◆ About this exercise ◆
Output the entries below word for word, stopping once the line containing "You are a computer-use" is done, and omit each picture.

◆ Data for analysis ◆

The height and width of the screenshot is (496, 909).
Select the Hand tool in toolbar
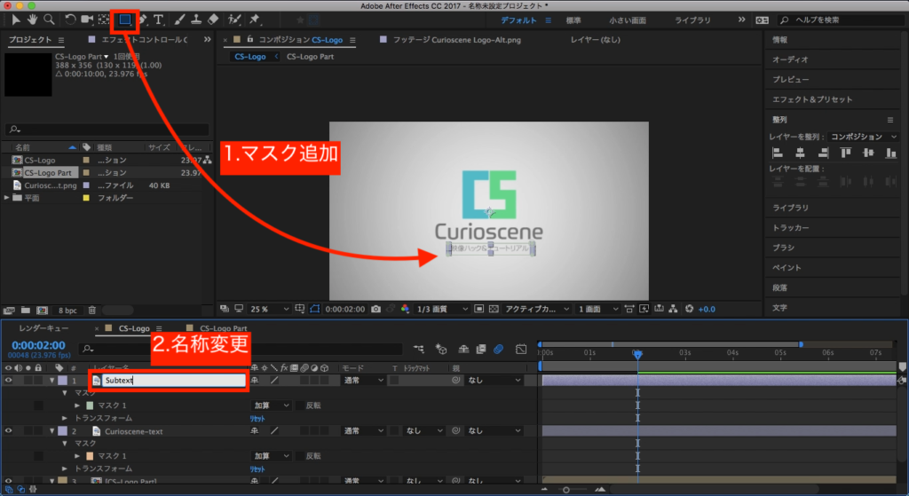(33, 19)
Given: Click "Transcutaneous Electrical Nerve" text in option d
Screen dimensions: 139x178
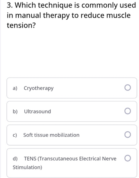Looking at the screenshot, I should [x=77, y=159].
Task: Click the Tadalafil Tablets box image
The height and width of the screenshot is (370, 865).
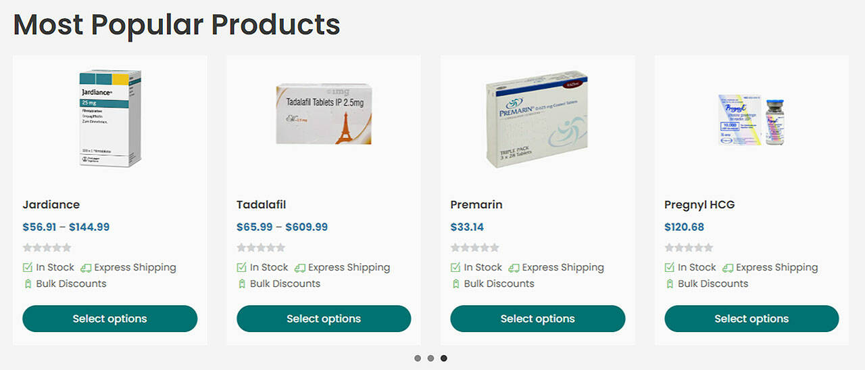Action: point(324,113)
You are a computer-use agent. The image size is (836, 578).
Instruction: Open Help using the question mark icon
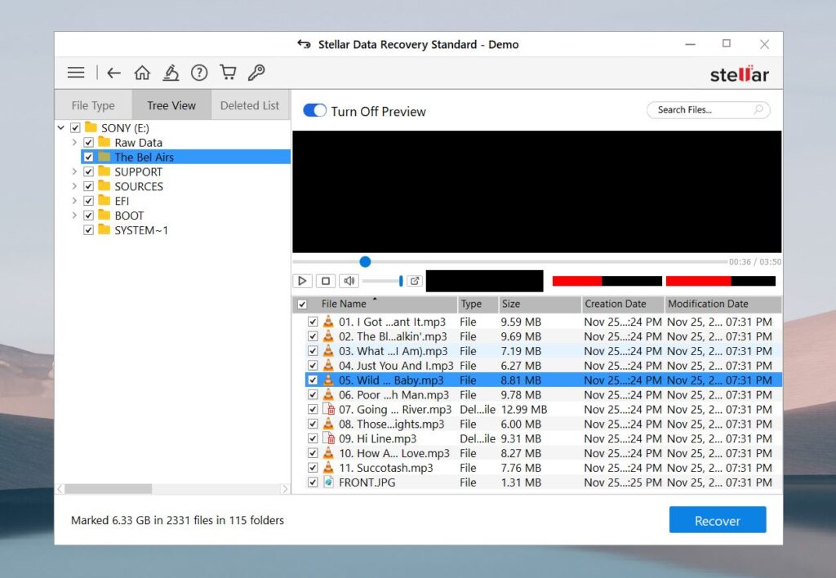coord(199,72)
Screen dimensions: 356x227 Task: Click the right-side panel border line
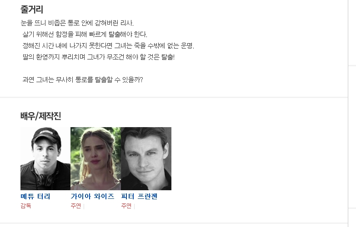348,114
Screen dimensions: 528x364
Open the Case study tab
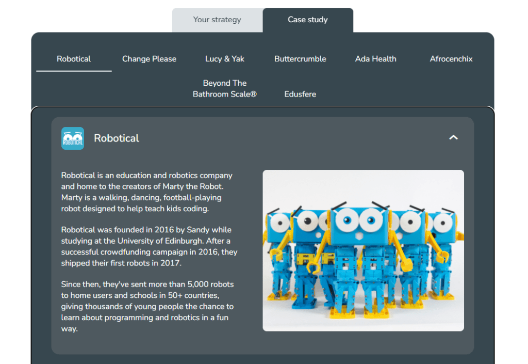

◆ Exercise response ◆
The height and width of the screenshot is (496, 909).
Select the Hand tool in toolbar
(33, 19)
Given: Click "Transcutaneous Electrical Nerve" text in option d
Screen dimensions: 139x178
Looking at the screenshot, I should [x=77, y=159].
Task: Click the Tadalafil Tablets box image
The height and width of the screenshot is (370, 865).
Action: point(324,113)
You are a computer-use agent. The image size is (836, 578).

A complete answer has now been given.